Kube-proxy failures – The Saga of Conntrack Max
Kube-proxy, upon startup, checks the conntrack max setting, and if it is more than four times larger than the hashsize, will attempt to increase the conntrack hashsize. For most cases, like GCE or a VM on a Mac, this will not occur. However, if you have a large system with many CPUs, then this adjustment will be attempted.
Unfortunately, there is a docker bug () where, in a nested docker environment (like DinD), the update fails. Kube-proxy checks to see if the file system is writeable (it says it is), and then tries to update a file and fails with a read-only error. The kube-proxy log will show this message:
write /sys/module/nf_conntrack/parameters/hashsize: operation not supported
DinD attempted to work-around this problem, by telling kube-proxy, via command line settings, to skip changing any settings related to conntrack. Unfortunately, kube-proxy was recently changed, such that the config file, if present (it is with Kubernetes 1.9+), will take precedence over the CLI settings. The config file does not have any settings for conntrack, and so defaults are used, which on some systems will cause kube-proxy to attempt to update the hash size (and it fails).
For example, I have a system with 32 CPUs and kube-proxy uses a default conntrack value of 32768 for max-per-core. We end up with a conntrack value of 1048576 (32768 * 32), which is more than four times the system’s hashsize of 65536.

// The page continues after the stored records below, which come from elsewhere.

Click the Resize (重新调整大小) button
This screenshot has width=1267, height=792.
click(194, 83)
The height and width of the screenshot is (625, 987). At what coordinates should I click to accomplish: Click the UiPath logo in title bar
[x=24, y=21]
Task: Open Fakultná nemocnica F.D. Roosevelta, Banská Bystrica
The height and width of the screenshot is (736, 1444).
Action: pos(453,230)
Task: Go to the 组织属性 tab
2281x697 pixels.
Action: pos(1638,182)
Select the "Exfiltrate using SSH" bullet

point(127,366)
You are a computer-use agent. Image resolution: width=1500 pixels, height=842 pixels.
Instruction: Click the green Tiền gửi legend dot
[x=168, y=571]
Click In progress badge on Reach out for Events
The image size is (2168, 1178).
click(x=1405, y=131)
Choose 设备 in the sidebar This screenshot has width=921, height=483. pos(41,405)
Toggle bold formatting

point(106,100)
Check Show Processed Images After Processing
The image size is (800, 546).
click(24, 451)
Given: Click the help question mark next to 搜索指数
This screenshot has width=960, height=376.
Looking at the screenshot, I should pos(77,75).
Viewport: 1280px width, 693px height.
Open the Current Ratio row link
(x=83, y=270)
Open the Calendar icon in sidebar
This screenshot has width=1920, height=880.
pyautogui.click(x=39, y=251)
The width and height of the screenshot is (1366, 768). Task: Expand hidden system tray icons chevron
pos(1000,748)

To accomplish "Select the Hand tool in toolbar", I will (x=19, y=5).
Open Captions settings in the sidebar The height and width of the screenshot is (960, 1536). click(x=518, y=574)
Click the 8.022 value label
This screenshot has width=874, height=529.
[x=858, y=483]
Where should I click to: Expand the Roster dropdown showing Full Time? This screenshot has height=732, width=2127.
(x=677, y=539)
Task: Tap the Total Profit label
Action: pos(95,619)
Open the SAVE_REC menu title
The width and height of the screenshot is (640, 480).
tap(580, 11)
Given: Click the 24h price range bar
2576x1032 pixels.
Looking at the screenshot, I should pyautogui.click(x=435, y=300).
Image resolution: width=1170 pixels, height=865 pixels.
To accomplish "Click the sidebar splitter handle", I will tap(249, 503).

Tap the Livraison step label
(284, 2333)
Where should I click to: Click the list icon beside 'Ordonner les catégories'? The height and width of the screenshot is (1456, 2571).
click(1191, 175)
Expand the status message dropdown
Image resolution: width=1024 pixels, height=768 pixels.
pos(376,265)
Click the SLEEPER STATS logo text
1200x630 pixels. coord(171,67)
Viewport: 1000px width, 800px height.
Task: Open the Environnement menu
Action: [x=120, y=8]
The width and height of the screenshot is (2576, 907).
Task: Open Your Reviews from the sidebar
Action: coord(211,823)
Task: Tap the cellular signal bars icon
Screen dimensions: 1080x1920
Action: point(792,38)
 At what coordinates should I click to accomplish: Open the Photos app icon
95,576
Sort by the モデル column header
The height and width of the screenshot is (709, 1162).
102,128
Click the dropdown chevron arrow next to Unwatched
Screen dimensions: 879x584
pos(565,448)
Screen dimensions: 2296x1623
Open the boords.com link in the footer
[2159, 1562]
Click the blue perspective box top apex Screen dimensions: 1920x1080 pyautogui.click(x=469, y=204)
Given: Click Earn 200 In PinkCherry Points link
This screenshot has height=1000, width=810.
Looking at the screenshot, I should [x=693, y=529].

I created issue #50 in the kubeadmin-dind-cluster project to address the problem. This issue has a patch for Kubeadm, which can be used as a temporary workaround on systems that exhibit the kube-proxy crash, when attempting to update hashsize. If you see the kube-proxy crash with docker log messages like below, you can include the patch from the issue into the code:
I1130 18:53:44.150679 1 conntrack.go:52] Setting nf_conntrack_max to 1048576 I1130 18:53:44.152679 1 conntrack.go:83] Setting conntrack hashsize to 262144 error: write /sys/module/nf_conntrack/parameters/hashsize: operation not supported
An alternative to doing a patch, is to look at the hashsize value trying to being set (e.g. 262144), and setting that manually on the host, before doing “dind-cluster.sh up”. For example:
sudo su echo "262144" > /sys/module/nf_conntrack/parameters/hashsize cat /sys/module/nf_conntrack/parameters/hashsize
For NAT64, a Tayga container built by Daneyon Hansen is used. It has a private IPv4 pool for mapping local IPv6 addresses to IPv4 addresses that can be NATed, and used for external site access. The pool is set to a /25 (126 hosts) subnet. If a larger pool is needed, the container would need modifications.
Lab Systems and DNS
You may see a case where DNS64 is unable to forward the DNS requests to an outside system like 220.127.116.11. In those cases, I’ve had success with using a company DNS server instead. Hence the programmable setting REMOTE_DNS64_V4SERVER. 🙂
Warning on noswap
When you bring up/tear down a cluster, you may see this warning about swap:
WARNING: No swap limit support
I’ve seen the warning on Ubuntu 16.04, and it was benign, however other people have seen issues with bringing up the cluster under CentOS 7.
To deal with this, you can check what devices are listed in the output of “cat /proc/swaps”. If there is an entry, you can turn off swap, by running the follow command (showing example for /dev/dm-1):
swapoff -v /dev/dm-1 rm /dev/dm-1